Each week is very different from the previous and this week is a lively and enthusiastic group of campers . . . perhaps because they have been waiting ALL summer for this week to come! So – today camp whirled into a surprise magic carpet ride, sweeping us to Bukhara alongside storytellers, Robert and Kelly. Accompanied by a trusty guide and Bactrian camel, Pistachio, we traveled ancient trade routes making up the heart of The Silk Road.

For thousands of years these trade routes aided in the eventual global exchange of material goods, spices, foods, stories, religion, architecture, language, and all other forms of creative endeavors.  Many elements found in Central Asian cultures from language, religion, food, and art are from other parts of the world, and vice versa – in much the way that peoples’ lives in the United  States are infused with elements from cultures all over the world. . . . and vice versa.

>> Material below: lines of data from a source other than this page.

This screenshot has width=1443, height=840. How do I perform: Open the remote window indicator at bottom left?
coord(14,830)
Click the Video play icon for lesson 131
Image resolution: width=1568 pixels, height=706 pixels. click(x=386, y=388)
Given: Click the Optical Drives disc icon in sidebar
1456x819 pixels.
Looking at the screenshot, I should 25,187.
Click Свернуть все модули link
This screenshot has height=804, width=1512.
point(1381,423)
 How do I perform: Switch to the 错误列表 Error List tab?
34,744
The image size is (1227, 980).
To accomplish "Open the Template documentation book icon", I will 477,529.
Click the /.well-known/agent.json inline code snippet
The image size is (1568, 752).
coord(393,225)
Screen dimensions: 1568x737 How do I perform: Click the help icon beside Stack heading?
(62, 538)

Color groups joined a caravan through camp to sample studios – Dance & Music, Theatre, Visual Arts, Fibre Arts, Glass, and Ceramics, as well as getting to know each other. Tomorrow, campers will hear the first of four installments of The Amir who Became a Weaver and continue to learn the Persian song we all learned today that translates as “I’m happy and I’m laughing and I’m grateful for the life . . .!” 

Khodahafez!
(a Persian and Arabic word meaning “farewell” and translated as “may god protect you,” or  “may the universe protect you.”